TEXTO FORNECIDO:

►

Desde a integração de Portugal na União Europeia, a globalização e a rápida evolução tecnológica nas últimas décadas levaram a que os vários mercados e sectores atingissem elevados níveis de competitividade. A indústria agroalimentar não é uma exceção, hoje, como nunca, ganha-se ao segundo, ao cêntimo e à grama. A maturidade do sector e do mercado implicou uma redução substancial das margens de lucro associadas à produção e comercialização de produtos agroalimentares.
Para a manutenção sustentável do negócio tornou-se imperativo considerar os emergentes padrões de controlo da produção e qualidade aliados à vertente tecnológica. Para uma gestão eficaz é indispensável a utilização de sistemas de informação/tecnologias de informação que permitam uma maior rapidez na tomada de decisões e consequentes ganhos em competitividade. Os sistemas de informação/tecnologias de informação são atualmente considerados um dos mais importantes fatores de mudança dentro do sector alimentar, representando uma vantagem competitiva de elevado nível.
Antes de mais, é importante considerar a definição de sistema de informação, que, segundo Davis e Olson, podemos considerar como “um sistema integrado homem-máquina que disponibiliza informação para suporte de funções operacionais, gestão, análise e decisão dentro de uma organização”.
Os gestores têm duas alternativas ao seu modelo de negócio, a abordagem pelo preço e a abordagem pela diferenciação. Partindo do princípio que grande parte dos produtos alimentares são considerados commodities (produtos-base, mercadorias primárias, que possuem cotação e “negociabilidade” globais) e que a diferenciação é um processo de alto custo, muitas vezes abstrato e para um mercado mais limitado, assumimos que o preço tem atualmente uma relevância extrema na atracão do mercado agroalimentar.
A alternativa preço implica elevados níveis de eficiência, o que leva a considerar duas grandes componentes: máquinas e sistemas de informação. A utilização de sistemas de informação pressupõe um controlo sistemático e consistente de todas as atividades envolvidas na produção alimentar. Os sistemas informáticos, ou de tecnologias de informação e comunicação (TIC), tornaram-se indispensáveis na garantia de uma boa gestão e organização dos múltiplos e complexos dados envolvidos em qualquer negócio alimentar.
Neste âmbito, um sistema de informação de gestão empresarial inteligível deverá compreender conceitos como:
- Integração automática de dados e de máquinas;
- Adaptabilidade do sistema às diferentes realidades industriais subsistemas;
- Informação em tempo real, onde os dados são disponibilizados imediatamente permitindo uma rápida consulta e tomada de decisão;
- Fiabilidade, que um sistema nuclear na gestão industrial tem que garantir;
- Rápida implementação, que é necessária para tornar os custos e o tempo associado em valores razoáveis.

◄

DADOS GUARDADOS:
►

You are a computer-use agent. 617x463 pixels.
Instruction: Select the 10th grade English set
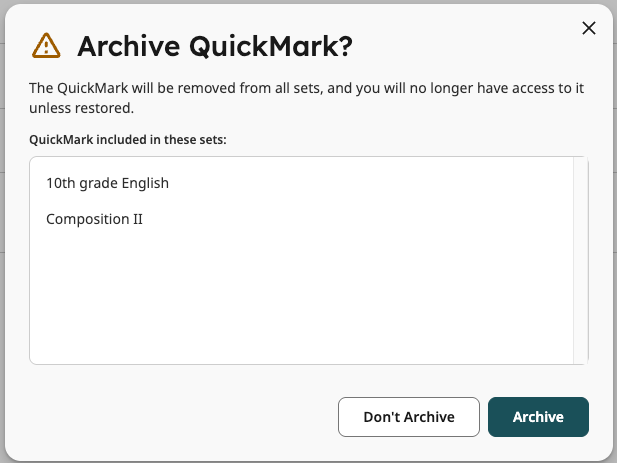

◄

TAREFAS A FAZER:
• A. Resume em duas frases o texto sobre sistemas de informação na indústria agroalimentar.
• B. Cita, sem mudar nada, o trecho do texto sobre sistemas de informação na indústria agroalimentar que vai de "Antes de mais, é" até "do mercado agroalimentar.".

RESPOSTAS:
• A. Com a globalização, a rápida evolução tecnológica e a redução das margens de lucro, a indústria agroalimentar tornou-se muito competitiva, e o preço ganhou hoje uma relevância extrema na atração do mercado. Para manter o negócio e gerir com eficiência, os sistemas de informação tornaram-se indispensáveis e devem incluir integração automática de dados e de máquinas, adaptabilidade, informação em tempo real, fiabilidade e rápida implementação.

• B.
Antes de mais, é importante considerar a definição de sistema de informação, que, segundo Davis e Olson, podemos considerar como “um sistema integrado homem-máquina que disponibiliza informação para suporte de funções operacionais, gestão, análise e decisão dentro de uma organização”.
Os gestores têm duas alternativas ao seu modelo de negócio, a abordagem pelo preço e a abordagem pela diferenciação. Partindo do princípio que grande parte dos produtos alimentares são considerados commodities (produtos-base, mercadorias primárias, que possuem cotação e “negociabilidade” globais) e que a diferenciação é um processo de alto custo, muitas vezes abstrato e para um mercado mais limitado, assumimos que o preço tem atualmente uma relevância extrema na atracão do mercado agroalimentar.